* Required work *
Lines from the first one down to the one containing "Given: Click the Zoning warning message text" in the data below are the only ones needed; please return them exactly, both ends included.

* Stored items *
★ ★ ★ ★ ★ ★ ★

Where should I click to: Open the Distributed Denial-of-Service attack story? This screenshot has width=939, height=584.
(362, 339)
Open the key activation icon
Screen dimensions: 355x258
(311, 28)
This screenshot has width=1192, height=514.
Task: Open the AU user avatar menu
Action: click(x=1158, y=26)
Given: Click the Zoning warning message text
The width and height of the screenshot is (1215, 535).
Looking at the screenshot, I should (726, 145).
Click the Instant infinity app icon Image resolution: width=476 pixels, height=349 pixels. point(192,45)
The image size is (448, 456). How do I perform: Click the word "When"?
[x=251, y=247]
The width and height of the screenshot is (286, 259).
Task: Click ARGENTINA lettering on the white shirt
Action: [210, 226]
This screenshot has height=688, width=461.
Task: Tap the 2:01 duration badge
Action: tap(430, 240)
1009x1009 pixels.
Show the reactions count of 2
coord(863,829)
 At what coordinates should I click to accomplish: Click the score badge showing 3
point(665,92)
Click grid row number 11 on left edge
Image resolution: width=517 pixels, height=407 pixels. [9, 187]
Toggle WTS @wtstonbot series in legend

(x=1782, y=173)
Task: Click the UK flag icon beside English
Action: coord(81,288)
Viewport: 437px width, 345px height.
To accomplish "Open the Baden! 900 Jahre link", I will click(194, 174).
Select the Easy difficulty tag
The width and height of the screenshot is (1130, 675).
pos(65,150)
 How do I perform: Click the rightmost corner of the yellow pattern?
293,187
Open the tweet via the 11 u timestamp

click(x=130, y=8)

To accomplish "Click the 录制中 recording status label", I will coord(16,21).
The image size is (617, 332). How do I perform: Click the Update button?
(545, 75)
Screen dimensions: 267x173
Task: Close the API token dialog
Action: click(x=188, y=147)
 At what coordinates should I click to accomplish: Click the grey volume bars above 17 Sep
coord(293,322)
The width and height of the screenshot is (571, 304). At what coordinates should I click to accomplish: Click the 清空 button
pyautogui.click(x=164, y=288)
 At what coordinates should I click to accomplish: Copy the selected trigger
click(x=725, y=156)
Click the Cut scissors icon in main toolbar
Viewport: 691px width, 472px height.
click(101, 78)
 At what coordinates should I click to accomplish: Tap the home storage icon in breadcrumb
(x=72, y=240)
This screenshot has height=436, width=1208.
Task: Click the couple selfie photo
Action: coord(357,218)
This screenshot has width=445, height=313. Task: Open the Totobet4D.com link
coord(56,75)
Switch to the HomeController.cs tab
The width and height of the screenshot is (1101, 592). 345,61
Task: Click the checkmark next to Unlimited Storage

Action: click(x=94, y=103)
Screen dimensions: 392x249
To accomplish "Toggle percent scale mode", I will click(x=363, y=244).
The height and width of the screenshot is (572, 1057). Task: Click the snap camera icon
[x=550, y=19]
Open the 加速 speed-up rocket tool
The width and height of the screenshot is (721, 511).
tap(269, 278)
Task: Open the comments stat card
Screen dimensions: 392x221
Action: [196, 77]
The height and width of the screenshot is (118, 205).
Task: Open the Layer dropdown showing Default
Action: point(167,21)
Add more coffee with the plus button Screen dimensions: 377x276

★ ★ ★ ★ ★ ★ ★

* Solution for this task *
Where should I click to: Open the Distributed Denial-of-Service attack story? This screenshot has width=939, height=584.
(362, 339)
Open the key activation icon
Screen dimensions: 355x258
(311, 28)
This screenshot has width=1192, height=514.
Task: Open the AU user avatar menu
Action: click(x=1158, y=26)
Given: Click the Zoning warning message text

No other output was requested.